Atmosphere 2023, 14(7), 1091; https://doi.org/10.3390/atmos14071091
Submission received: 14 May 2023 / Revised: 17 June 2023 / Accepted: 28 June 2023 / Published: 29 June 2023 / Corrected: 25 April 2024
(This article belongs to the Special Issue New Insight into Observations of the Ionospheric Effect)

Abstract

:
The broadcast automatic dependent surveillance (ADS-B) system is a new-generation air traffic control system designed to avoid the waste of resources in secondary radars. The establishment of the spaceborne ADS-B system provides a broad prospect for ionospheric tomography. In this paper, the external observation information of the ionosphere is obtained by measuring the Faraday rotation angle, that is, the total electron content (TEC). Tomography research can be carried out all over the world to conduct large-scale ionospheric electron density research. The experiment selected two different regions and had a time resolution of two hours, a height resolution of 200 km, a latitude resolution of 2°, and a longitude resolution of 5°. Based on the simulated spaceborne ADS-B signal to invert the regional ionospheric electron density, the latitude, longitude, and height distributions of inversion result are basically consistent with those of the actual ionospheric electron density.

1. Introduction

The ionosphere is a plasma region where molecules and atoms in the upper atmosphere of the Earth ionize under the action of cosmic rays, high-energy particles, and the geomagnetic field to produce free electrons and positive and negative ions. A large number of experiments and studies have shown that electron density is an important parameter for studying the spatial and temporal distributions of ionosphere [1,2].
The tomographic reconstruction of the total electron content (TEC) of the ionosphere has become a popular and successful research method. The classical algebraic reconstruction algorithm commonly used in ionospheric electron density tomographic reconstruction overcomes the non-unique or unstable solution caused by the ill-posed problem in the inversion process by adding prior information to each pixel. This type of method usually requires high accuracy of the initial value of the iteration. For the pixels without any observation information, the result after the iteration convergence is exactly the same as the initial value. In the actual inversion process, these initial values are usually given by empirical ionospheric models (such as IRI2012). This modern radio wave tomography technology can provide a wide range of two-dimensional and three-dimensional ionospheric electron density images, making it possible to measure a wide range of ionospheric electron density [3,4,5].
Changes in the ionospheric electron density in time and space can significantly affect the propagation of radio waves, and it is difficult to predict. Despite the development of ionospheric ground-based detection technology and in situ probes, the accuracy and range of electron density measurements still need to be improved because there are not enough ionospheric observation sites [6,7,8]. ADS-B signal, global positioning system (GPS), and sky-wave ground backscatter radar are three technical means that can detect and reconstruct ionospheric electron density in a large range.
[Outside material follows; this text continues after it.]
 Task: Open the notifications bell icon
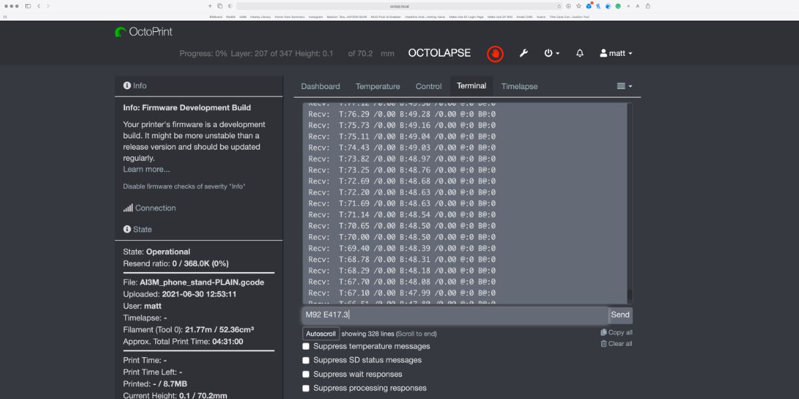click(579, 53)
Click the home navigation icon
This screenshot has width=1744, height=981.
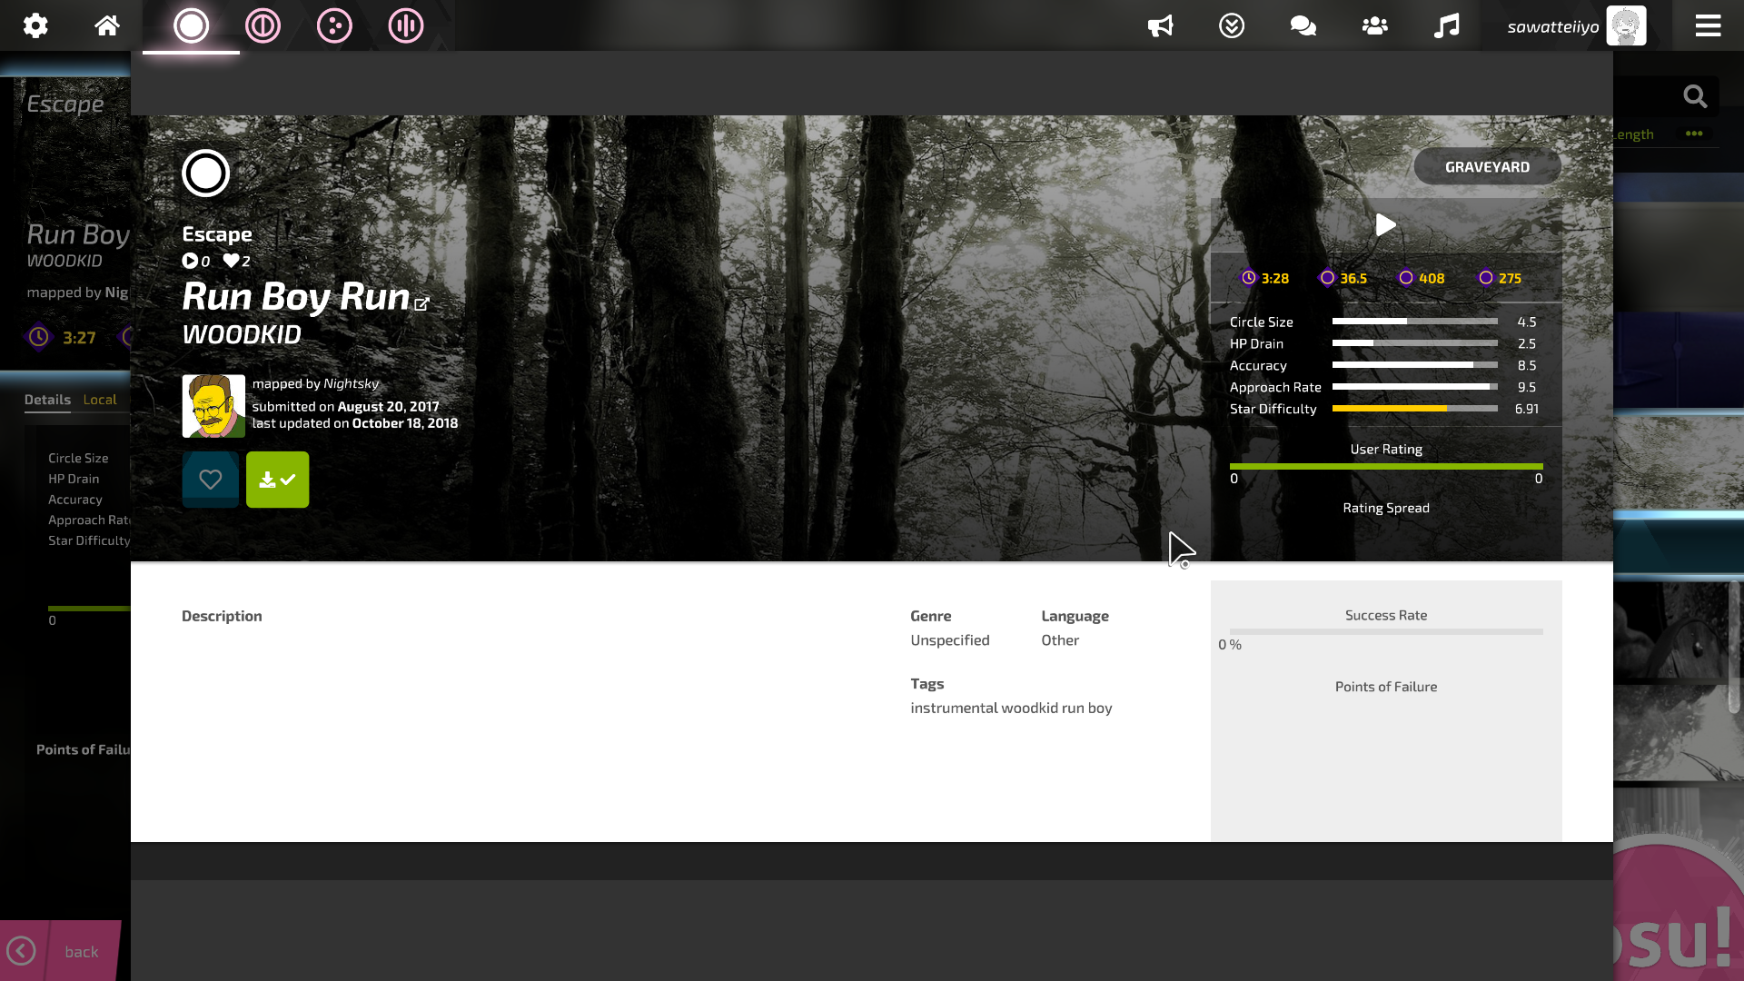click(x=106, y=25)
The large-scale range of ionospheric electron density detection can be achieved by computerized tomography (computerized ionosphere tomography, CIT) [9,10,11,12,13,14].
In this study, the external observation information of the ionosphere, namely the total electron content (TEC), was obtained by measuring the Faraday rotation angle [15]. The use of computerized tomography (CT) technology to solve the electron density distribution information enables the study of ionospheric tomography all over the world to carry out large-scale research on ionospheric electron density. We use the simulated spaceborne ADS-B system to select different regions of the ionosphere for electron density inversion experiments to further verify the feasibility of the abovementioned method.
This paper is organized as follows. In Section 2, we introduce the function, basic structure, and working principle of the ADS-B system in detail. Moreover, the method of using computerized tomography on the ADS-B signal is also included in Section 2. In Section 3, we analyze the results and discussion. We present a summary in Section 4.

2. Materials and Methods

2.1. ADS-B Signal

The ADS-B system combines the traditional monitoring system and the communication system into one, which not only has the monitoring function of traditional radar, but can also transmit data for communication. Its structure is shown in Figure 1 below. There are three main components of the system: the information source part, the information processing and display part, and the data link transmission part. The system obtains the aircraft’s speed, heading, altitude, and latitude and longitude information in real time through the fuselage sensor system and broadcasts the information through the launch system after inserting the aircraft’s identification information. The fuselage sensing system mainly includes the following parts: (1) a global navigation satellite system (GNSS), (2) an inertial navigation system (INS), (3) an inertial reference system (IRS), (4) a flight manager, (5) and other airborne sensors [16,17,18,19].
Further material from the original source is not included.